We process and store your personal data as long as this is required to meet our contractual and legal obligations. If data is no longer required to fulfil contractual or legal obligations, it will be deleted at regular intervals. There are exceptions

  • insofar as legal obligations to preserve records have to be met, such as German Commercial Code (Handelsgesetzbuch (HGB)) and Fiscal Code (Abgabenordnung (AO)). The stipulated deadlines for storing and documenting resp. are usually six to ten years,
  • to keep means of evidence within the legal periods of limitation. As per Art. 195 et seqq. of German Civil Code (Bürgerliches Gesetzbuch (BGB)) the periods of limitation can be up to 30 years with a regular period of limitation of 3 years.

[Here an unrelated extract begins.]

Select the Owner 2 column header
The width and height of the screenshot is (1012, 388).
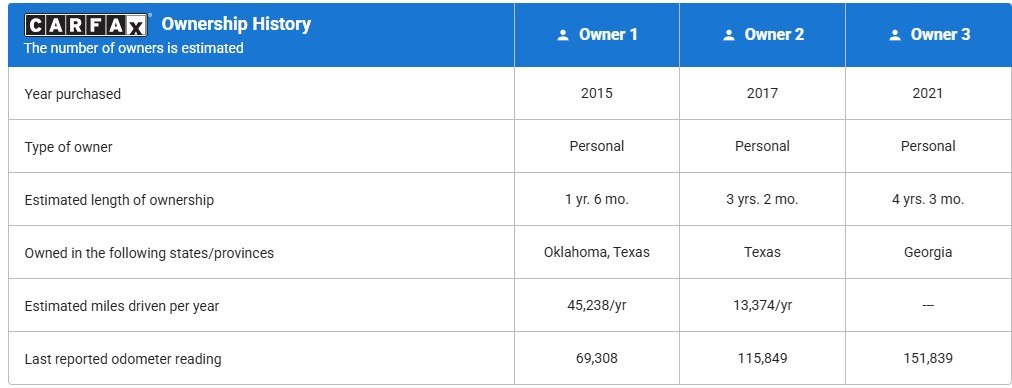(x=762, y=35)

Where is the data processed?

Your data is processed within the European Union and countries within the European Economic Area (EEA). It is not transferred to a third country.

Is there an obligation to provide data?

Within the scope of the contractual relationship you have to provide those personal data required for establishing, implementing and terminating the contractual relationship and for fulfilling the associated contractual obligations or for collecting data as legally required from us. Without having this data we usually will not be in a position to conclude the contract with you or to execute it.

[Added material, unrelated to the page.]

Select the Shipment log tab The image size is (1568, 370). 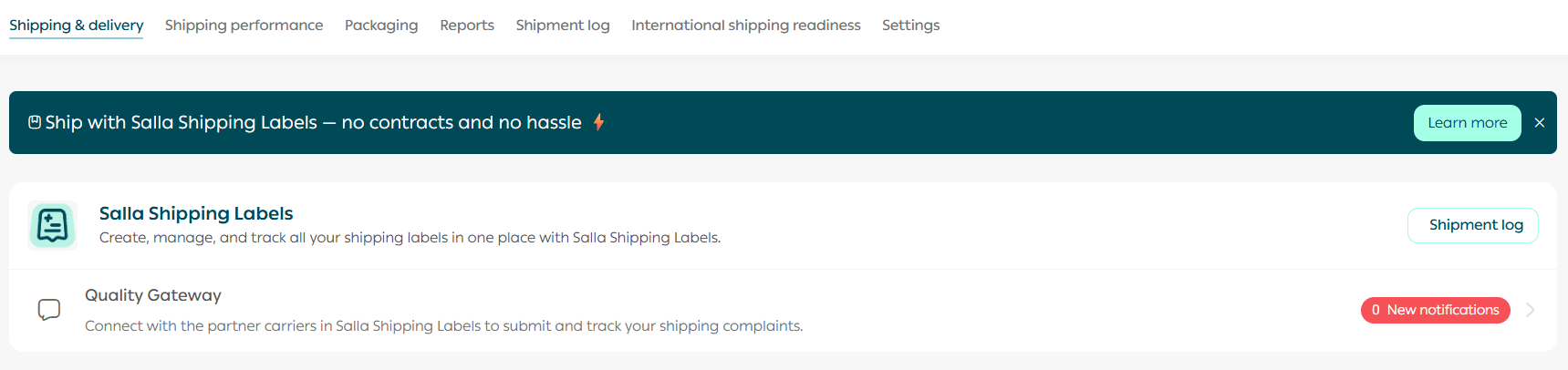coord(563,26)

Our data protection officer

We have appointed a data protection officer at our company. You can contact him as follows:

Kevin Peter
Corinthstr. 19
04157 Leipzig
Phone: 0800 63003061 (free of charge)

What rights do you have as data subject?

You have the right of access (Art. 15 GDPR) to your personal data being processed by us.

In case of an information inquiry not submitted to us in writing, we kindly ask for your understanding that we require evidence showing that you are the person you impersonate to be.

Furthermore, you have the right to rectification (Art. 16 GDPR) or erasure (Art. 17 GDPR) or to restriction of processing (Art. 18 GDPR), as far as you are legally entitled to it.

Furthermore, you have the right to object (Art. 21 GDPR) to processing of personal data within the scope of legal obligations. The same shall apply to the right to data portability (Art. 20 GDPR).

As regards the right of access and the right to erasure, limitations acc. to Art. 34 and Art. 35 of the Federal Data Protection Act (Bundesdatenschutzgesetz (BDSG)) may possibly apply.

In addition to this, there is the right to lodge a complaint with a supervisory authority (Art. 77 GDPR in conjunction with Art. 19 of the Federal Data Protection Act (Bundesdatenschutzgesetz (BDSG)). The competent supervisory authority responsible for us is: Der Sächsische Datenschutzbeauftragte, Devrientstr. 5, 01067 Dresden, phone: 0351 493-5401, fax: 0351 493-5490, email:

Information on your right to object as per Art. 21 GDPR

Right to object on a case-by-case basis

You have the right to object, on grounds relating to your particular situation, at any time to processing of your personal data, which is based on Art. 6 para. 1 (f) GDPR (data processing based on balancing of interests). This shall also apply to profiling based on this provision within the meaning of Art. 4 (4) GDPR.

If you lodge an objection, we will no longer process your personal data, unless we can demonstrate compelling legitimate grounds for the processing which override your interests, rights and freedoms, or for the establishment, exercise or defense of legal claims.